Per accedere al congedo, è necessario presentare una richiesta formale all'ente previdenziale competente (INPS), indicando le modalità di fruizione e la durata desiderata. Il datore di lavoro, a sua volta, è tenuto a collaborare per permettere al genitore di usufruire del periodo di congedo senza penalizzazioni. La nuova normativa si applica sia ai genitori biologici sia a quelli adottivi o affidatari, rafforzando il diritto di assenza dal lavoro anche in caso di figli adottivi o in affidamento, con la stessa possibilità di usufruire del beneficio fino al quattordicesimo anno di vita o di ingresso nel nucleo familiare.

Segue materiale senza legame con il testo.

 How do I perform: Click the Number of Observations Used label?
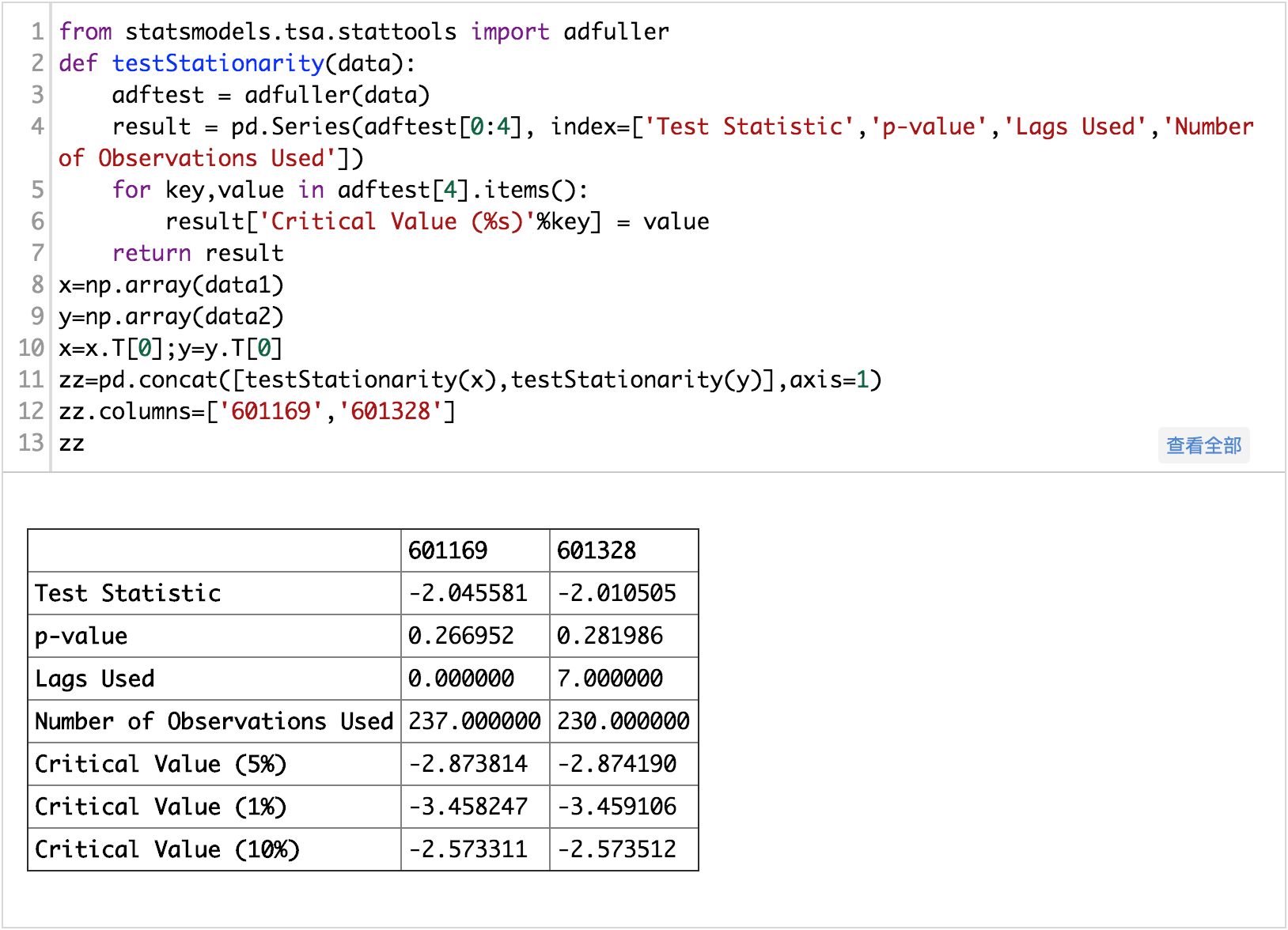click(214, 721)
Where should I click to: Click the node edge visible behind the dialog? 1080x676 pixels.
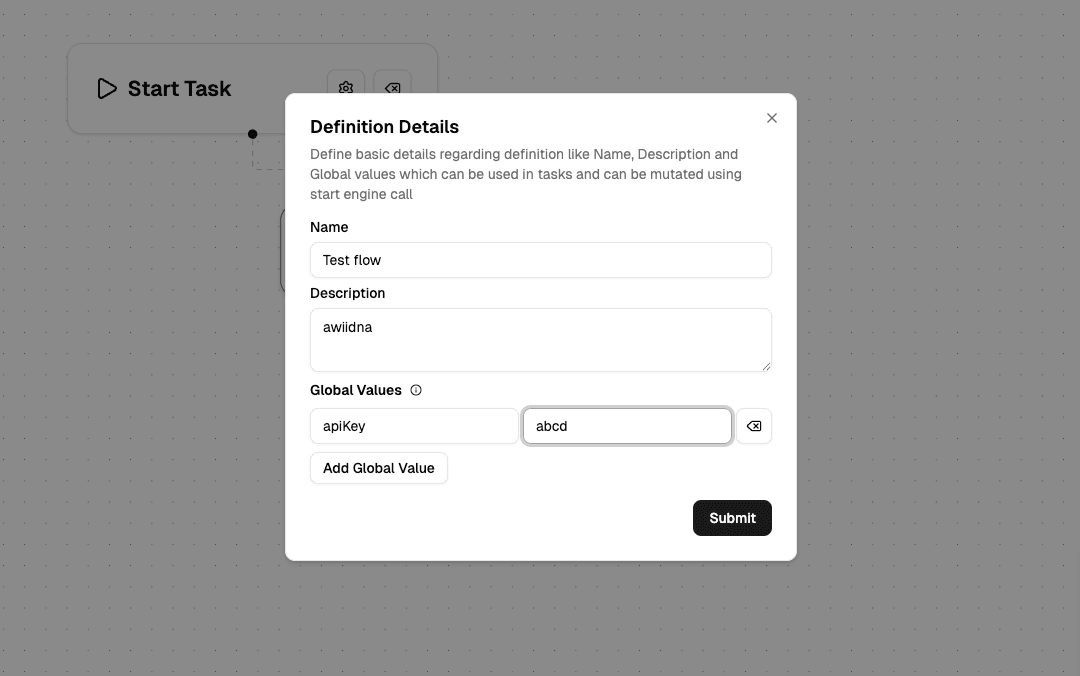click(x=282, y=250)
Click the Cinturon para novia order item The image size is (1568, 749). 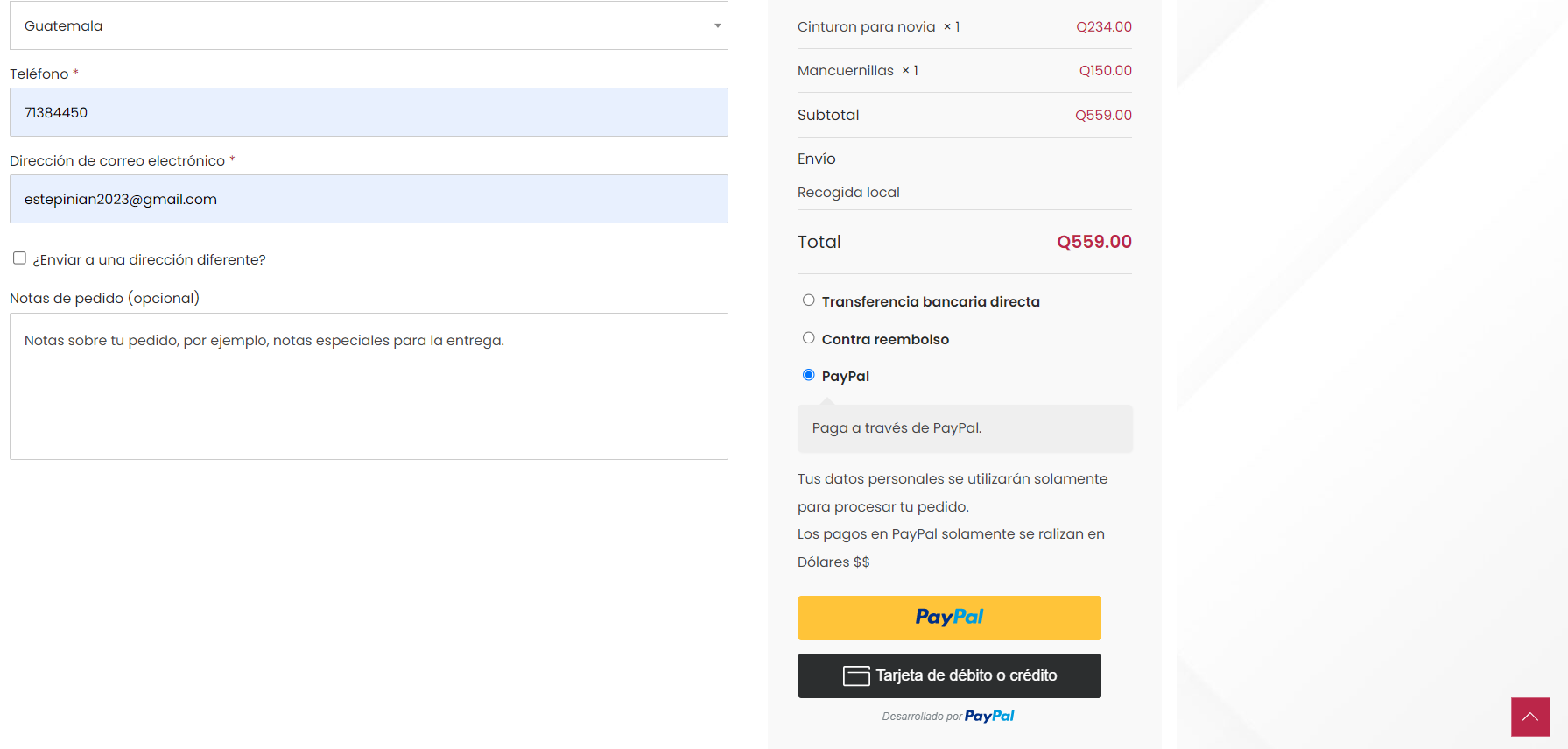pos(866,27)
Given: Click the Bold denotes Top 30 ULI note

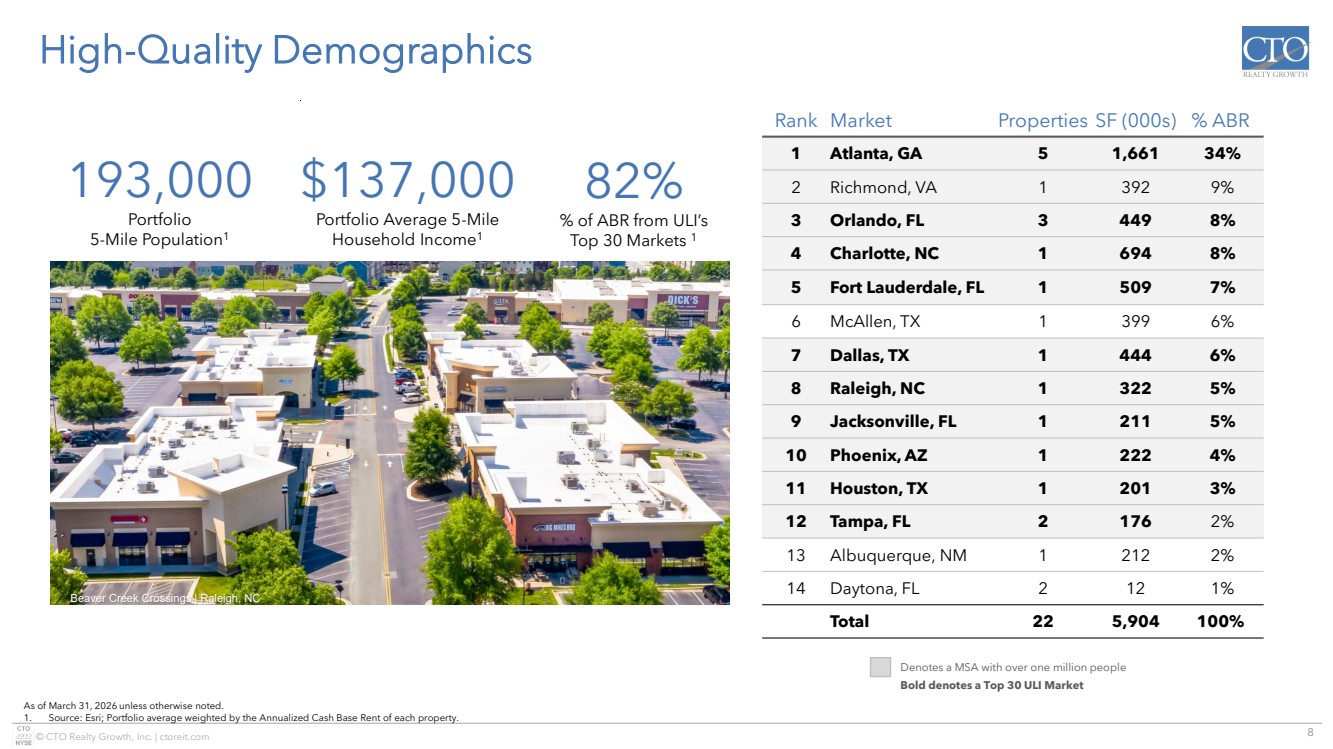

È importante sottolineare che la richiesta di congedo deve essere presentata con congruo anticipo rispetto alla data di inizio desiderata, per consentire all'azienda di organizzarsi adeguatamente. In alcuni casi, è possibile richiedere anche un congedo parziale, che permette di lavorare a tempo parziale e di usufruire comunque di un periodo di assenza dal lavoro proporzionato alle esigenze familiari. L’INPS fornisce tutte le indicazioni pratiche persemplificare la fruizione di questa agevolazione, garantendo ai genitori maggior flessibilità e tutela durante i primi anni di vita del figlio o dell’adottato.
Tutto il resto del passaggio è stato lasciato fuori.